Exercise brief
Repeat only the lines below from the one containing "Instruction: Click the" through the one containing "2048x1431 pixels.", inclusive, exactly as written.

Given records
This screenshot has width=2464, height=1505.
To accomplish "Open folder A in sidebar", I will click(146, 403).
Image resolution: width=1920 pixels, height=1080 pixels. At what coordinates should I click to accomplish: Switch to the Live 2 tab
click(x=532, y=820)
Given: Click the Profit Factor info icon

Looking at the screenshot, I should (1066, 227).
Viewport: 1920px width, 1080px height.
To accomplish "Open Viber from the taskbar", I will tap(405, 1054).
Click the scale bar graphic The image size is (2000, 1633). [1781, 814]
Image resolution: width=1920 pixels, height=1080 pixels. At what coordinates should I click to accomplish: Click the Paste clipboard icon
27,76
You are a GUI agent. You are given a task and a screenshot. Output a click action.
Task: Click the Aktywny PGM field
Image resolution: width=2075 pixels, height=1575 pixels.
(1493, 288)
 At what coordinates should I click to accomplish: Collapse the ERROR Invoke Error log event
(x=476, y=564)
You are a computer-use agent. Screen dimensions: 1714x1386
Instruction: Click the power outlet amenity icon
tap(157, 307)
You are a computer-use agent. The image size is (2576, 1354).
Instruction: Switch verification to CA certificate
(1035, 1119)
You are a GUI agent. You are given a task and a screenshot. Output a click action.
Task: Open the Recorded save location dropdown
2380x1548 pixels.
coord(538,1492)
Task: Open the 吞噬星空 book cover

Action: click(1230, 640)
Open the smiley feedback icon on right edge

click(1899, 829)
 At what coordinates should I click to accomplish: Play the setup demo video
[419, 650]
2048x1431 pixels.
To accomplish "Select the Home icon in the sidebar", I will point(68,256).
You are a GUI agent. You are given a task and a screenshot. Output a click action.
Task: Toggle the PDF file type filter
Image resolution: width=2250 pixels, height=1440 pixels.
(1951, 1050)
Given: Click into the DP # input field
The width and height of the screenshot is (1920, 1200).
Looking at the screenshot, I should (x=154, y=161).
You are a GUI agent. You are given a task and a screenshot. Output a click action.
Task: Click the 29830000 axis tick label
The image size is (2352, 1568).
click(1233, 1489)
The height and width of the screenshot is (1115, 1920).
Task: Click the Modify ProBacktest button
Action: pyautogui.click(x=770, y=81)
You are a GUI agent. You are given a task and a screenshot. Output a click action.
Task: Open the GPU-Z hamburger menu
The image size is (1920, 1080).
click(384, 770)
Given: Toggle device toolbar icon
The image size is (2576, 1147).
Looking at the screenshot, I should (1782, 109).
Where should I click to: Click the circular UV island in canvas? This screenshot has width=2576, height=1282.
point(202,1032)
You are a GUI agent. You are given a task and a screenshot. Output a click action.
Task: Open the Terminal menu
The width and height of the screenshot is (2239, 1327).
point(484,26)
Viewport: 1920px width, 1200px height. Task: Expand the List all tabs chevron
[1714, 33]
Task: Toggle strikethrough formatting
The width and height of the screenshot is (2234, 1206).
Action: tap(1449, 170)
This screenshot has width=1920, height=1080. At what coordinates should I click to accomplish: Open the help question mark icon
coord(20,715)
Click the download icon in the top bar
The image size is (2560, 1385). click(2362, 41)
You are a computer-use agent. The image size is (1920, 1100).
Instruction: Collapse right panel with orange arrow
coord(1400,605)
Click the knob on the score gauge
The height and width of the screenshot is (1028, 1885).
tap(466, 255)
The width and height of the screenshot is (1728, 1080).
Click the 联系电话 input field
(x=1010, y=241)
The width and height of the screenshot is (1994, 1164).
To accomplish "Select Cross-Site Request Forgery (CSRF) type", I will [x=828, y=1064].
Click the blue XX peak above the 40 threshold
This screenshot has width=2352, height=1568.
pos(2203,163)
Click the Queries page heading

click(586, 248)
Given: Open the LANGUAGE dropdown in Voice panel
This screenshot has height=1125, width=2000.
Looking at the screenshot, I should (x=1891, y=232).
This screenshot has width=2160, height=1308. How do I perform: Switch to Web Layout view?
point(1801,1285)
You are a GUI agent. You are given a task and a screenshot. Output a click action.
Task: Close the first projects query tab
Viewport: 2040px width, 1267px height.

Exercise result
Instruction: Click the power outlet amenity icon
tap(157, 307)
You are a computer-use agent. The image size is (2576, 1354).
Instruction: Switch verification to CA certificate
(1035, 1119)
You are a GUI agent. You are given a task and a screenshot. Output a click action.
Task: Open the Recorded save location dropdown
2380x1548 pixels.
coord(538,1492)
Task: Open the 吞噬星空 book cover

Action: click(1230, 640)
Open the smiley feedback icon on right edge

click(1899, 829)
 At what coordinates should I click to accomplish: Play the setup demo video
[419, 650]
2048x1431 pixels.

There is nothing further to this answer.